Votre signature sonore sur Warda وردة , composite et multiple, fait la part belle à un savant mélange de rap contemporain, de bass music expérimentale, de spoken word et de dark ambient, le tout marqué par une présence subtile d’éléments instrumentaux issues de traditions musicales de la région MENA, rythmiques autant que mélodiques. Cependant, vous avez d’abord été découverts au gré de compositions club assez frénétiques, inspirées de la drum n bass, de la UK techno et du gabber, comme sur votre précédent opus Martyr ظ ل م sorti en 2020 ainsi que sur des compositions parues sur les labels Southfrap Alliance et Du Coeur Records, et dans lesquelles la voix de Vanda n’avait pas encore la place centrale qu’elle occupe à présent. À quel moment ce changement stylistique s’est-il opéré dans votre désir commun d’ouvrir les possibles de votre démarche sonore ?
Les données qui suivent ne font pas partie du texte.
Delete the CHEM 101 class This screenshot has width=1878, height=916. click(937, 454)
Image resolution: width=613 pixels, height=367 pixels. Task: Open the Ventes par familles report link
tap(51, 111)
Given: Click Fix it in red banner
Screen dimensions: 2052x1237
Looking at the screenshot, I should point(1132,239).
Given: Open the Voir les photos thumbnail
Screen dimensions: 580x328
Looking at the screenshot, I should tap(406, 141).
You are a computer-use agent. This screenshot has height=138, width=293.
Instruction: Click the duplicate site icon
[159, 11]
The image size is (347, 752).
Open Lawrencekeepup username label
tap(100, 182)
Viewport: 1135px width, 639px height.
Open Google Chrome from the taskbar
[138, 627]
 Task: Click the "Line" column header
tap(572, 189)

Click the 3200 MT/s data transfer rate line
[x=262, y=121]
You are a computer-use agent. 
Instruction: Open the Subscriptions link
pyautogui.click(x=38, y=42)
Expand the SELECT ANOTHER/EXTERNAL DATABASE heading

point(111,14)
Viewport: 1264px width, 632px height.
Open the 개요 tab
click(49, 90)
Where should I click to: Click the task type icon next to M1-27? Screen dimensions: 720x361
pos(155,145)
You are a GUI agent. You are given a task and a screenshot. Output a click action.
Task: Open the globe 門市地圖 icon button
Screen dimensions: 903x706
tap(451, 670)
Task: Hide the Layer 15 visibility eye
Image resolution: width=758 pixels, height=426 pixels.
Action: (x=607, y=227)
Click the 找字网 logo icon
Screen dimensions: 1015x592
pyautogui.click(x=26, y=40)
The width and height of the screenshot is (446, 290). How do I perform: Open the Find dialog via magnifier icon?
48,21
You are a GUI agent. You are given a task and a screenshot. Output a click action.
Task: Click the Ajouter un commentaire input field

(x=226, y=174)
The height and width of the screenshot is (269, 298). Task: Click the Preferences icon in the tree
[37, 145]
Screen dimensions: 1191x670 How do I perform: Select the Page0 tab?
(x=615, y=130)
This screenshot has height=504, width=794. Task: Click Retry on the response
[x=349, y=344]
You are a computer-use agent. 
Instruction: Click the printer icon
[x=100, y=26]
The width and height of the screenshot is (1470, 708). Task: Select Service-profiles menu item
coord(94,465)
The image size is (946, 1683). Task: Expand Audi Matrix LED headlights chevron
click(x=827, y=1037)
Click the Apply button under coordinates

Vanda : Il faut savoir que Martyr ظ ل م a été le projet qui, à notre connaissance, a été le plus joué en club jusqu’à maintenant. Comme tu dis, il est certes influencé par de nombreux genres musicaux mais sans non plus s’implanter forcément dans une filiation précise, pour cette raison c’est un EP qu’on aime à décrire comme « hybrid club ».

Sinclair : A l’époque de nos premières sorties sur les compilations que tu évoquais, nous n’avions pas encore dessiné les contours et l’identité du projet. On se posait en studio et on expérimentait sans ligne directrice fondamentale. Pour reprendre l’exemple de notre track pour le label marseillais Southfrap Alliance « L’ATLAS EN TMAX الأطلس بالطيما«  on avait déjà en tête leur esthétique hardcore et gabber, à la fois cartoonesque et inspirée de la scène rap et club locale, à laquelle on a voulu associer des parties instrumentales issues de la région MENA, notamment un sample de Gaita par  l’artiste Abdallah Shafiq.

Vanda : Et jusque là on avait surtout travaillé à distance, notamment pour la composition de l’EP Martyr ظ ل م, donc c’était l’occasion de se poser pour enfin expérimenter et travailler à quatre mains en studio.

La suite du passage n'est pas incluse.